-- Records to process follows --

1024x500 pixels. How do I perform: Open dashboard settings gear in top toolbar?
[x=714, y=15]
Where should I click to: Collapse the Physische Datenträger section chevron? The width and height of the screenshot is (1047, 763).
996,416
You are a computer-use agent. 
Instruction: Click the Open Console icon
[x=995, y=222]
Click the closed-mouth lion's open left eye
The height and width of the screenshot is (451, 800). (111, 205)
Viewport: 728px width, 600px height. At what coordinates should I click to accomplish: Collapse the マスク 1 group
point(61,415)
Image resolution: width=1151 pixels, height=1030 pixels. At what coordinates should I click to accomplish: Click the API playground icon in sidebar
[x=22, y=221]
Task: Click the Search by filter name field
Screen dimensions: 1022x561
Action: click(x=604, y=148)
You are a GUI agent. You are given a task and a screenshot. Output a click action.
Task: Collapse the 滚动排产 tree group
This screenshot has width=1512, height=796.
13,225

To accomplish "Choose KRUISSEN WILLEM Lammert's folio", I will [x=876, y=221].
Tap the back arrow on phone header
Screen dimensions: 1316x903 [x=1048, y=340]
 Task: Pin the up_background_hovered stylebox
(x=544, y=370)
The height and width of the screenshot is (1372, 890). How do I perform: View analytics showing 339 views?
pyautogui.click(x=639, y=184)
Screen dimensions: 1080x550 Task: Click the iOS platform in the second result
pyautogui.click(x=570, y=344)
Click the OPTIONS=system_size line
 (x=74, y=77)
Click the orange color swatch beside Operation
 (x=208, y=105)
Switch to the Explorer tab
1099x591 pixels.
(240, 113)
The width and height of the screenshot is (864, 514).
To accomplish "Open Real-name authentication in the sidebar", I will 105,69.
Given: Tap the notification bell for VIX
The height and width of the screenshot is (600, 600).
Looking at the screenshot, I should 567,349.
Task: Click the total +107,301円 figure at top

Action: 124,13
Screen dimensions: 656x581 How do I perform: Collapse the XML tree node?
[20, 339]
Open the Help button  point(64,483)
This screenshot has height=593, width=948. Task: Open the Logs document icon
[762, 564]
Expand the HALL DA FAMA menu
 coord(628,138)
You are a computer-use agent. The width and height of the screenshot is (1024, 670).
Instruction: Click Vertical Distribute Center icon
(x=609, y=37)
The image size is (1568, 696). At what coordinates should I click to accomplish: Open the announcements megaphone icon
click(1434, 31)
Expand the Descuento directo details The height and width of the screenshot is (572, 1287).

-- Records to process concluded --

Try it.
Return the line where "The image size" appears, then every line after it to the end of the listing, all exactly as written.

Answer box.
The image size is (1568, 696). At what coordinates should I click to accomplish: Open the announcements megaphone icon
click(1434, 31)
Expand the Descuento directo details The height and width of the screenshot is (572, 1287).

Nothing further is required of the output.